Still others find the prospect of measuring output impractical or suggest that even if they had data, “Against what standards could we make comparisons?”

Even easily measured attributes like accuracy are not effectively tracked. Documents are routinely verified/corrected by quality control operators, yet the output is rarely tabulated and statistically analyzed to provide a measure of writer performance. The intention is merely to ensure the document is archived as accurate in terms of template, source data, and grammar conformance.

I do not know of any pharmaceutical or medical device company that makes use of any statistical quality control techniques to track their document quality. It would be easy to apply similar principles as used in the auto industry or pharmaceutical manufacturing. The auto manufacturers turn out millions of units every year, and each company tracks manufacturing defects, but not by examining every car. Instead, they pull a few cars off the assembly line and tear them apart. Pharmaceutical manufacturers test an appropriate sample from each manufacturing lot.
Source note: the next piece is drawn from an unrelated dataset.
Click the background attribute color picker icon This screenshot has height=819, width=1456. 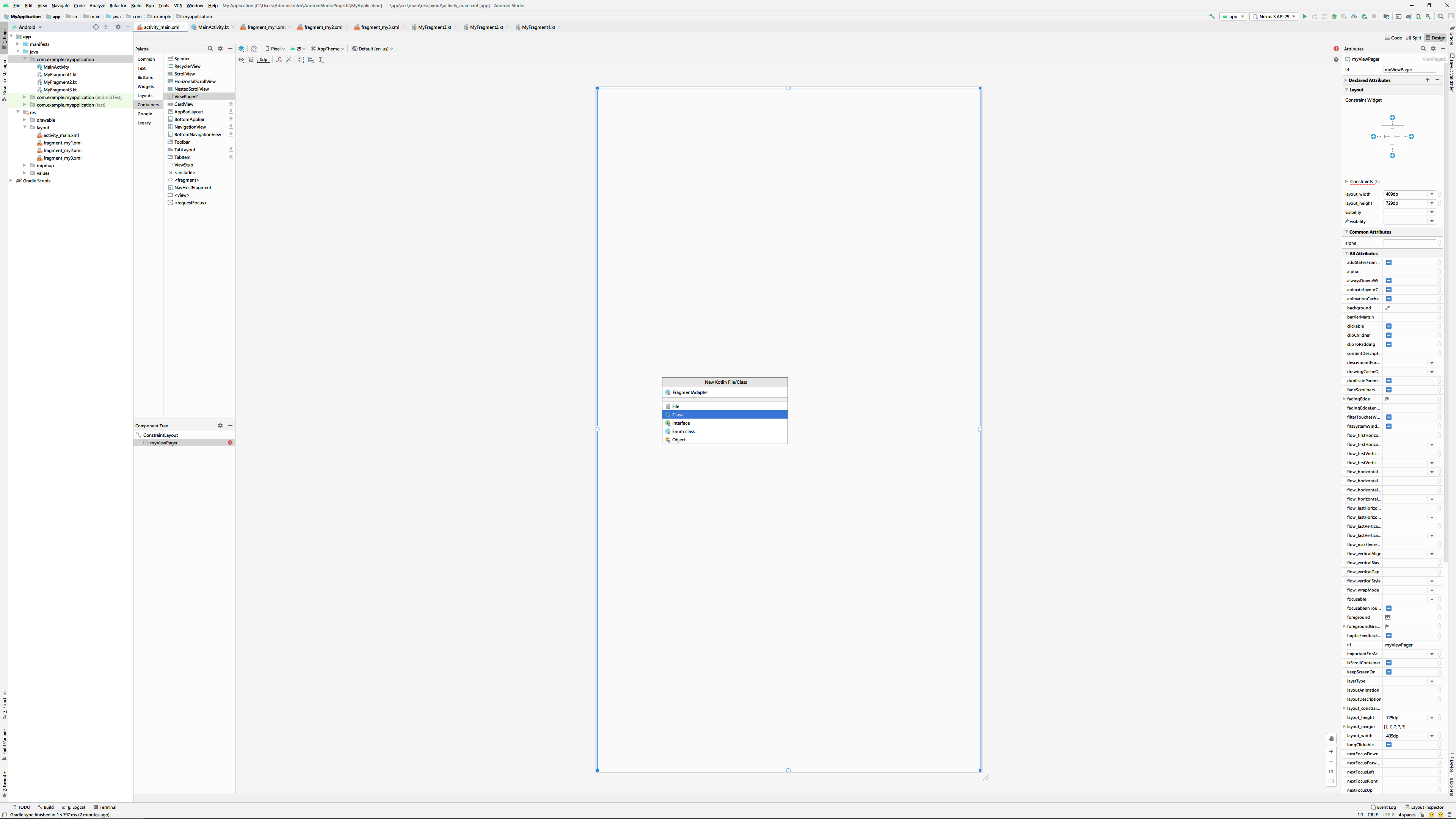[x=1388, y=308]
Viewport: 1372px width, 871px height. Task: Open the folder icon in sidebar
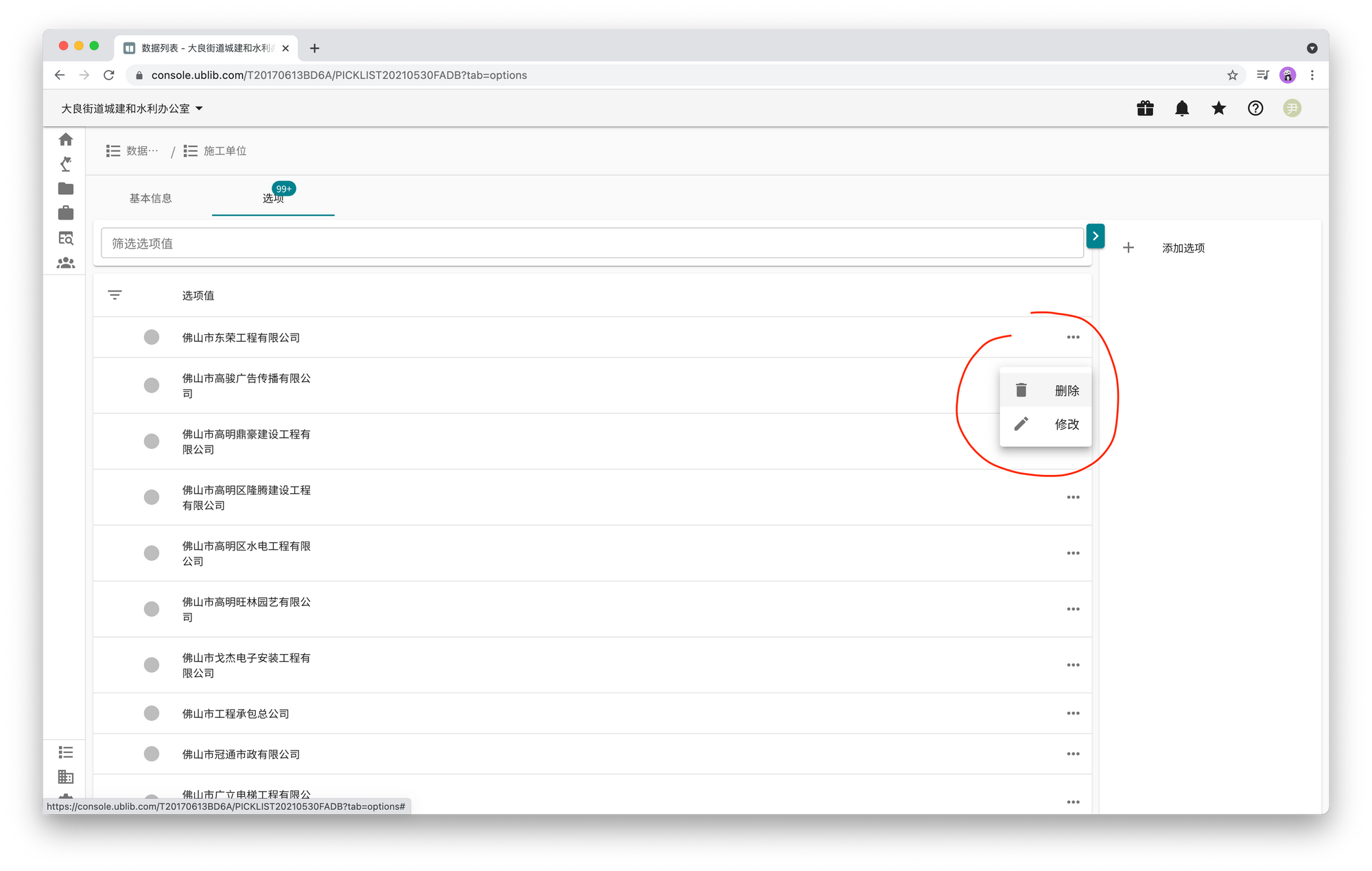coord(66,189)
In both cases the products are measured against a set of well-defined acceptance criteria.

Such acceptance criteria exist for technical and scientific documents (in our work at McCulley/Cuppan we have developed such a set of criteria that we use during our training and consulting work for clients) so such quality control methods could easily be deployed.


Originally published on our Knowledge Management blog

16 February 2010

Improved Document Quality Does Pay

Quality control and improvement in document content and design can provide a significant financial benefit to  pharmaceutical and medical device organizations. It is our observation that companies must learn that writing is a process open to continuous improvement.

However, I find in my consulting work that many people working in the life sciences question the merits of attempts to improve the communication quality of their technical and scientific documents.  Quite a few of these people subscribe to the notion that as long as I get the study design right or have the correct data, then that is good enough. This may be the case for a small subset of documents, but the assumption clearly does not apply to the vast majority of documents produced in the life sciences. It is our observation that an effort to improve document quality generally does pay off for the individual and the organization. Though these pay-offs may not be easily seen unless there is an attempt to capture data regarding the impact of better document quality.

Here's a few examples where organizations instituted quality control programs and measured change in selected outcomes in order to answer questions about their document products and processes. These organizations found document quality by design does pay.

The Motorola Corporation substantially improved its operation after instituting a document quality program. The company made changes in R&D and Finance operation guides. These changes were focused on providing clearer directions and rationales in the guides and an easy-to-use format. These changes have helped streamline processes, and reduced delays from review and rework. The company calculated savings at US$ 20,000,000 per year. Source – Business Week Oct. 25, 1992
The United Kingdom Department of Health and Social Security spent the equivalent of US$ 50,000 to develop and test a series of new forms. They have reported annual savings of over US$ 2.9 million in reduced staff time from the forms being properly completed the first time.
Source – Plain Language Principles and Practice by Erwin R. Steinberg

The United Kingdom Department of Customs and Excise cut a 55% error rate to 3% by revising lost-baggage claim forms used by airline passengers.  Source – American Institutes for Research
An  aerospace contractor lost 15 consecutive contract proposals over a three year time period before a quality proposal writing group was called in to review the quality of the proposals and to help the proposal development teams institute new work practices and improve writing skills for developing large proposals. After instituting changes in documentation work practices and processes, the contractor “won” 11 of 12 proposals.